Os bobos
Escreve quem sabe
2016-10-25 às 06h00
Todos nós já convivemos com a saúde. E todos nós já convivemos com a doença. Com o sofrimento. Com a angústia. E até com a morte. Possivelmente cada um de nós já passou por uma situação de luto profundo e sentido, tendo noção de que apenas para a frente seria o caminho. E todos nós já tivemos alguma dor. Ou algum mal-estar. Ou algum incómodo. Possivelmente cada um de nós viveu com uma doença semelhante à do Outro que se encontra ao nosso lado, mas o nosso padecimento parece sempre maior que o dele. É normal - o instinto de sobrevivência obriga-nos a olhar mais pelo nosso corpo quando dele precisamos.
Mas nem sempre o padecimento é físico. Parece quase uma dor na alma, uma angústia que nos leva a pensar se vale a pena nos levantarmos da cama, quando, na realidade, o que apetece é ficar no escuro, debaixo dos lençóis, todo o dia. Devemos estar alertas para este tipo de comportamento. Aliás, a nossa própria vigilância também deve ser ativada para que a nossa saúde mental seja preservada.
Mas, afinal, fala-se tanto de saúde mental, e esta encontra-se tão na moda, que às vezes é preciso parar para percebermos o que é. A Organização Mundial de Saúde define saúde mental como um “estado de bem-estar no qual o indivíduo está consciente das suas próprias capacidades, pode fazer frente às tensões normais da vida, pode trabalhar de forma produtiva e frutífera e é capaz de realizar uma contribuição na sua comunidade”, ou seja, a consciência de nós, daquilo que podemos fazer ou não fazer, aquilo de que somos realmente capazes deve estar presente nas nossas vidas.
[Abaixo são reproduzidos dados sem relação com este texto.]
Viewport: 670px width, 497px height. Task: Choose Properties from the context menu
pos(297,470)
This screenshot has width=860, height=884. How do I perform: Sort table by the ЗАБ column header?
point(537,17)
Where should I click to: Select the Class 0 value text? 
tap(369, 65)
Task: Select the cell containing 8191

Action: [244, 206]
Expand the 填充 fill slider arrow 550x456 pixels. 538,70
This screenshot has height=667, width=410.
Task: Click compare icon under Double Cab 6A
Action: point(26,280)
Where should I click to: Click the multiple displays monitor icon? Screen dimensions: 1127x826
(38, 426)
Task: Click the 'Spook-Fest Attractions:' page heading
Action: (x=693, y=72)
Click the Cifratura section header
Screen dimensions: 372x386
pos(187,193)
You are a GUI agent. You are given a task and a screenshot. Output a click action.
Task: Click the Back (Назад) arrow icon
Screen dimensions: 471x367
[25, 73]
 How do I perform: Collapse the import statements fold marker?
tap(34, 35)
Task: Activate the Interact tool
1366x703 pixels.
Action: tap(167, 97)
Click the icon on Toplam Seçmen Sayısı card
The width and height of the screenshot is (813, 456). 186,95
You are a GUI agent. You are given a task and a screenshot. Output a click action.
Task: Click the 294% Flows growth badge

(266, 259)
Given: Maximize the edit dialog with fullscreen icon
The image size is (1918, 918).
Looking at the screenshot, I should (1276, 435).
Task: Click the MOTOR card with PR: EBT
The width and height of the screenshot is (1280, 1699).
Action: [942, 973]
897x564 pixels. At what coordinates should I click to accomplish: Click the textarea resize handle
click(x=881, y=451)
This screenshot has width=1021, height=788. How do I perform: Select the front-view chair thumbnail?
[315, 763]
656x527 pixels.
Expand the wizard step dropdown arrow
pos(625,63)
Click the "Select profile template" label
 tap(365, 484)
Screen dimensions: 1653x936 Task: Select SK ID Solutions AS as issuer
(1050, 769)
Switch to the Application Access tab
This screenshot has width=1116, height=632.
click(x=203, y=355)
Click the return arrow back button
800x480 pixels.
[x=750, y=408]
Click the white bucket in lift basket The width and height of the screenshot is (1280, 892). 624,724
No dia-a-dia todos somos sujeitos a tensões, preocupações, arrelias - uns mais do que outros, é certo - mas é a forma como fazemos face a estes imprevistos que nos ajuda a manter o equilíbrio perante as adversidades. As nossas atitudes ficam connosco - as atitudes dos outros também, mas são deles e são eles que têm de responder perante as mesmas. A forma como reagimos a uma ação acompanha-nos durante os momentos quotidianos, portanto mais vale começarmos o dia com alguma calma e serenidade, que nos permite respirar fundo e optar, para que tudo não se torne insuportável até à noite.
O trabalho produtivo e frutífero implica que haja igualmente uma remuneração. Não é por alguém apresentar uma doença mental que, automaticamente, deve ser colocado à margem das questões da justiça salarial e equidade de recompensas. O sentido de ser produtivo ajuda a pessoa a sentir-se útil e necessária, importante para o tecido social. Importante ao ponto de contribuir para a sociedade onde se insere, onde encontra os seus pares, onde se sente em casa. Com a cultura que lhe é familiar, com os valores que lhe são próximos, com direitos e deveres e segurança - para a qual deseja contribuir.
O sentimento de pertença e integração é muito importante para todos nós. Em especial para aqueles que, por um motivo ou outro de maior fragilidade, se sentem um pouco diferentes. Mas, no fundo, o que é a normalidade? Qual o padrão que deve ser considerado como dentro de um eixo? Ou será que, hoje em dia, é já possível falar de um espectro daquilo que é considerado como normal? E quais são as razões de olharmos de forma adversa e estigmatizada para aqueles que apresentam algum tipo de problema mental?
Estão são questões profundamente marcadas pela história e pelo correr dos anos. A doença mental, associada durante os tempos aos maus espíritos e consequências de desvios morais ainda é hoje vista como como uma ofensa às diversas comunidades. Facto que tem de mudar. Ser transformado. O estigma deve ir terminando - começando em cada um de nós - para que todos sejam aceites como partes de algo maior e único. Saúde e doença são como diferentes faces de uma mesma moeda. E, acreditem, ambas tocam a todos.
Esperança, decisão, integração, mudança, autonomia, bem-estar e confiança são palavras que podem fazer parte intrínseca de quem somos. Todos temos direito a elas. E todos temos o dever de as preservar nas nossas vidas, assumi-las como sendo essenciais para a nossa integridade enquanto seres humanos, como algo que nos permite a sobrevivência. Tal como cuidar do corpo quando surge uma gripe ou uma constipação, há que cuidar da nossa mente para que os incómodos e padecimentos se tornem aliados da nossa resiliência e caminhada.